▶ _DATA FOR PROCESSING_

————————

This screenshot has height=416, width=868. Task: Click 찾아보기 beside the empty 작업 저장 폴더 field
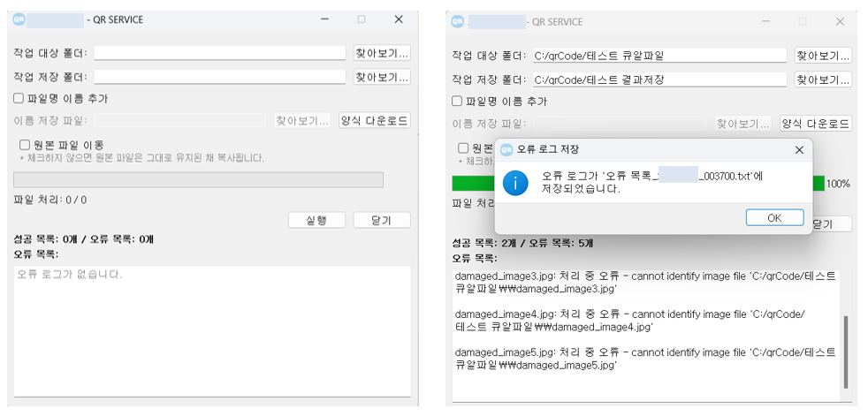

————————

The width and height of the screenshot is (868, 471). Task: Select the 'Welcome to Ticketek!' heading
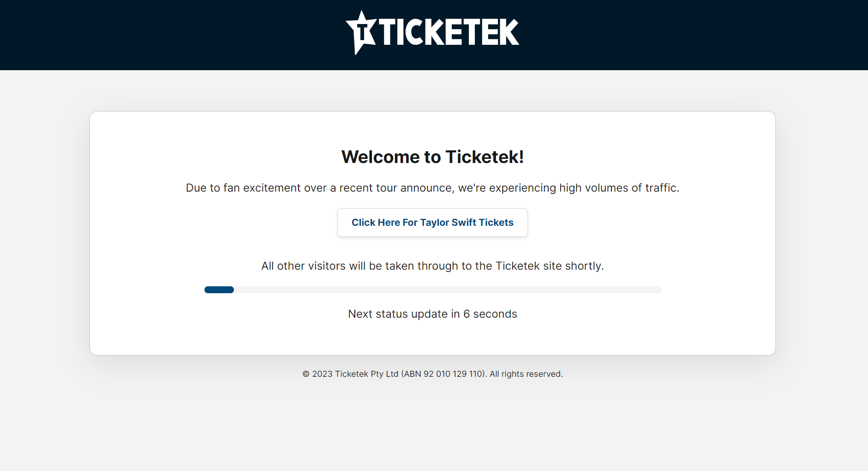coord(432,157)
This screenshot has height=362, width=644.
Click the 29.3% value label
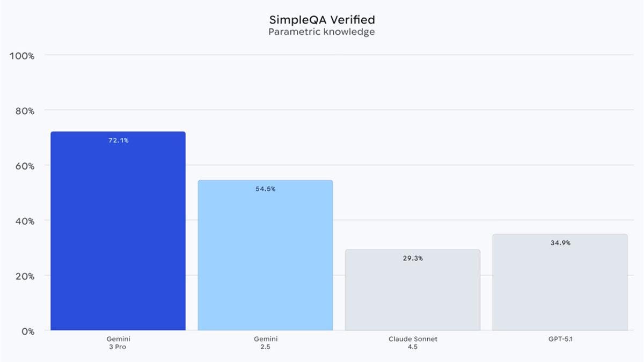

————————

▶ _HOW TO COMPLETE THIS TASK_
Could you repeat, exactly, only the lines above starting at the one that has "The width and" and stopping after the one that has "Click the 29.3% value label", without the pictures?

▶ _THE ANSWER_
The width and height of the screenshot is (868, 471). Task: Select the 'Welcome to Ticketek!' heading
coord(432,157)
This screenshot has height=362, width=644.
Click the 29.3% value label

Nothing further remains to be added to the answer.